Fidel Castro enquanto jovem, na década de 1950. 

Não sendo um dado plenamente confirmado, um documentário lançado há uns anos pelo Channel 4 britânico intitulava-se “638 maneiras de assassinar Fidel Castro”. Os métodos das tentativas (alegadas e confirmadas) são criativos e variados: aspergir LSD na sala onde Fidel discursaria ao país, de maneira a que falasse entarameladamente e demonstrasse um comportamento errático; um fato de mergulho infectado com um tuberculose, causando-lhe uma morta longa e lenta ao longo de semanas; uma tentativa da Máfia de colocar comprimidos tóxicos de Botulinum na comida ou na bebida do ditador ou, em alternativa, nos seus charutos; um charuto explosivo; uma concha armada com uma bomba no fundo do mar, armadilhando Castro quando este se dedicasse ao mergulho submarino;  e num caso que corresponde mais a uma tentativa de lhe matar a aura, besuntar a barba de Fidel com um creme que rapidamente lhe fizesse desaparecer o pelo facial.
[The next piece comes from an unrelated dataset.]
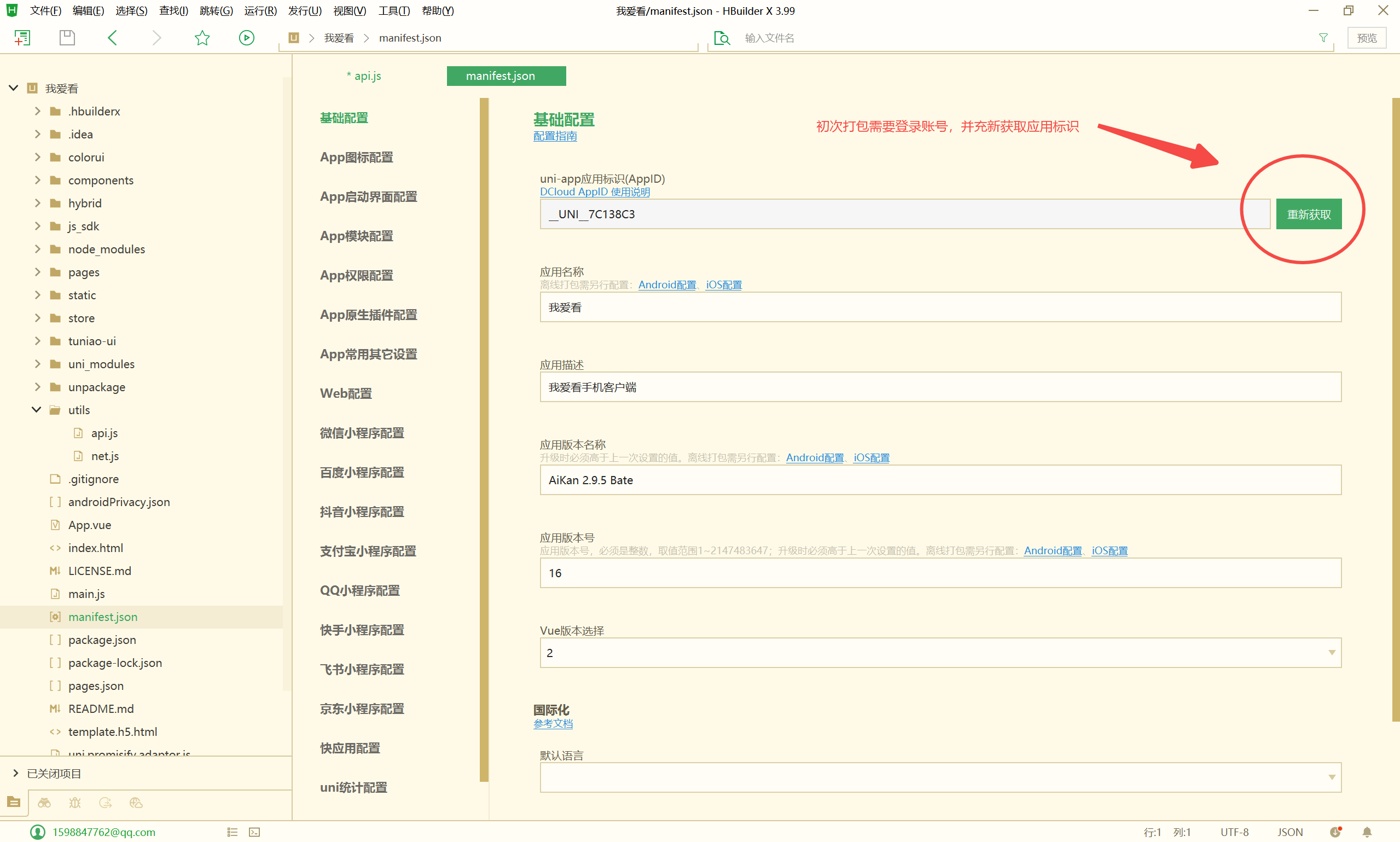Expand the pages folder
The image size is (1400, 842).
[x=37, y=272]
Castro nunca se deixou amedrontar por qualquer ameaça: quando em 1959, descobriu que uma das suas amantes, Marita Lorenz, fora paga pela CIA para trocar o frasco de um dos seus cremes faciais por outro que continha uma substância tóxica, encontrou-se na mesma com ela e deu-lhe uma arma, desafiando-a a que o matasse ali, cara a cara. Lorenz não conseguiu e, assim, Castro viveu até aos 90 anos, sabendo que nove presidentes dos EUA viveram com a obsessão de eliminá-lo fisica ou politicamente e que ele resistiu como a Sierra Maestra contempla o oceano.